*** Begin section ***

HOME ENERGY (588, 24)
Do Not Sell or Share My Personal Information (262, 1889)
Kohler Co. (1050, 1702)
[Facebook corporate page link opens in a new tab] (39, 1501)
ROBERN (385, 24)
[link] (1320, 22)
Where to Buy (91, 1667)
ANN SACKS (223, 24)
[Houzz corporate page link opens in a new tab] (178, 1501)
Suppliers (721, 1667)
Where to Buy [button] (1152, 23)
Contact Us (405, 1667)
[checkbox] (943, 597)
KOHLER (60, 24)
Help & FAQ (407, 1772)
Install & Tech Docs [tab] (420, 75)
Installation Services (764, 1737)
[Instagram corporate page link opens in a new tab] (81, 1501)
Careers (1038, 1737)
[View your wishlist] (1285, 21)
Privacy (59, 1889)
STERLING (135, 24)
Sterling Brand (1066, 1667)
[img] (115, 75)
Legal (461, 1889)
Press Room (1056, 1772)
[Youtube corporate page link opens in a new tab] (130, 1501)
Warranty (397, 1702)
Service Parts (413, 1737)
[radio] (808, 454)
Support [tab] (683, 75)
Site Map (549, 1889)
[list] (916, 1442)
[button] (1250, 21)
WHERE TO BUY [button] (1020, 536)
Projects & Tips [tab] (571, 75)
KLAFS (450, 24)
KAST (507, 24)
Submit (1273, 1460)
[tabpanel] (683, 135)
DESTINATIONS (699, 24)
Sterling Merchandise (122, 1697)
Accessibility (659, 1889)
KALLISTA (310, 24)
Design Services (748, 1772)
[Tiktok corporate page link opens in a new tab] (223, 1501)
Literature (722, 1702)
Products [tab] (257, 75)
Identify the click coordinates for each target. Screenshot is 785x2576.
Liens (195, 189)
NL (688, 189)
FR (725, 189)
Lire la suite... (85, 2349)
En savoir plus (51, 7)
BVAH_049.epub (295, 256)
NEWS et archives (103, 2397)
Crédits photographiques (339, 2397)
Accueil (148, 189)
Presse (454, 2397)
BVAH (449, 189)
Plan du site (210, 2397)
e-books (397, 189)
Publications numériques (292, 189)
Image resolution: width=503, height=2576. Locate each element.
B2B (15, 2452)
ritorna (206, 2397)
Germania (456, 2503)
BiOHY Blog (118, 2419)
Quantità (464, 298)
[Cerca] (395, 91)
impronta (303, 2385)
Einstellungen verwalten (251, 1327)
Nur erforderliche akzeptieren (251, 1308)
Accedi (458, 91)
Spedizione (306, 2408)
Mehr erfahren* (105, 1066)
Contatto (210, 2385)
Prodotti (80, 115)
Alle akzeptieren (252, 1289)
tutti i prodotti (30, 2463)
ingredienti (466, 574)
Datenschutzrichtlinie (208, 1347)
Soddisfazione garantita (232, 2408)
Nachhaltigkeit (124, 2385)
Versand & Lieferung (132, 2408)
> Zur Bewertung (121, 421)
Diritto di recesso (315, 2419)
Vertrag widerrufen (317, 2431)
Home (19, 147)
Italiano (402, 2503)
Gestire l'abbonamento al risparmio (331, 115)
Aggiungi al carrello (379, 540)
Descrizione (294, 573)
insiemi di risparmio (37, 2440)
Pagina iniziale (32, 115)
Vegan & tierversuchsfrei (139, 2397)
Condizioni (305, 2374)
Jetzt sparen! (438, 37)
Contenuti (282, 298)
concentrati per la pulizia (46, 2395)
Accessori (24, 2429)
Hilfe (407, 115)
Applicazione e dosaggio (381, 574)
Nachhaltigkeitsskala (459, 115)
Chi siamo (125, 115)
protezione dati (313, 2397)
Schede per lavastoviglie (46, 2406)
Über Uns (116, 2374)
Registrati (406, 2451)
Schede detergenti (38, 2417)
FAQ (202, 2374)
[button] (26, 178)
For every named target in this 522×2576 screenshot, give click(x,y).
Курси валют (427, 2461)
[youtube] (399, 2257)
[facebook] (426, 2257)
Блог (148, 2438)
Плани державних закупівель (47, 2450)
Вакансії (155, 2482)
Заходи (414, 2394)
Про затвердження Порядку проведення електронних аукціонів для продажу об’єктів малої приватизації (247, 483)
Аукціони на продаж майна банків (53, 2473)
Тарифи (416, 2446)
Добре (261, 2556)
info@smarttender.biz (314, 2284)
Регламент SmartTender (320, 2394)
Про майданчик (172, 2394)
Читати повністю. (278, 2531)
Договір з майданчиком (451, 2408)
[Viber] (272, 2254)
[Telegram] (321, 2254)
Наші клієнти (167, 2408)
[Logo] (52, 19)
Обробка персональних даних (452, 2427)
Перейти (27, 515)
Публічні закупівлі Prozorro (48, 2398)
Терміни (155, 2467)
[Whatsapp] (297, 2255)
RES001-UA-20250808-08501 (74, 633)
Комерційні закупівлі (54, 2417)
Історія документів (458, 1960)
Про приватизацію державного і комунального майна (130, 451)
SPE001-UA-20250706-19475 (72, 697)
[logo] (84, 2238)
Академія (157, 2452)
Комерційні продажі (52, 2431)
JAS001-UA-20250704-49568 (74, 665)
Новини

*** End section ***

> YOUR ASSIGNMENT:
If a line falls between the first line of the entries and the line containing "[radio] (808, 454)", or is one of those two, restate it word for word; leave all other lines out.

> OUTPUT FOR THIS EXERCISE:
HOME ENERGY (588, 24)
Do Not Sell or Share My Personal Information (262, 1889)
Kohler Co. (1050, 1702)
[Facebook corporate page link opens in a new tab] (39, 1501)
ROBERN (385, 24)
[link] (1320, 22)
Where to Buy (91, 1667)
ANN SACKS (223, 24)
[Houzz corporate page link opens in a new tab] (178, 1501)
Suppliers (721, 1667)
Where to Buy [button] (1152, 23)
Contact Us (405, 1667)
[checkbox] (943, 597)
KOHLER (60, 24)
Help & FAQ (407, 1772)
Install & Tech Docs [tab] (420, 75)
Installation Services (764, 1737)
[Instagram corporate page link opens in a new tab] (81, 1501)
Careers (1038, 1737)
[View your wishlist] (1285, 21)
Privacy (59, 1889)
STERLING (135, 24)
Sterling Brand (1066, 1667)
[img] (115, 75)
Legal (461, 1889)
Press Room (1056, 1772)
[Youtube corporate page link opens in a new tab] (130, 1501)
Warranty (397, 1702)
Service Parts (413, 1737)
[radio] (808, 454)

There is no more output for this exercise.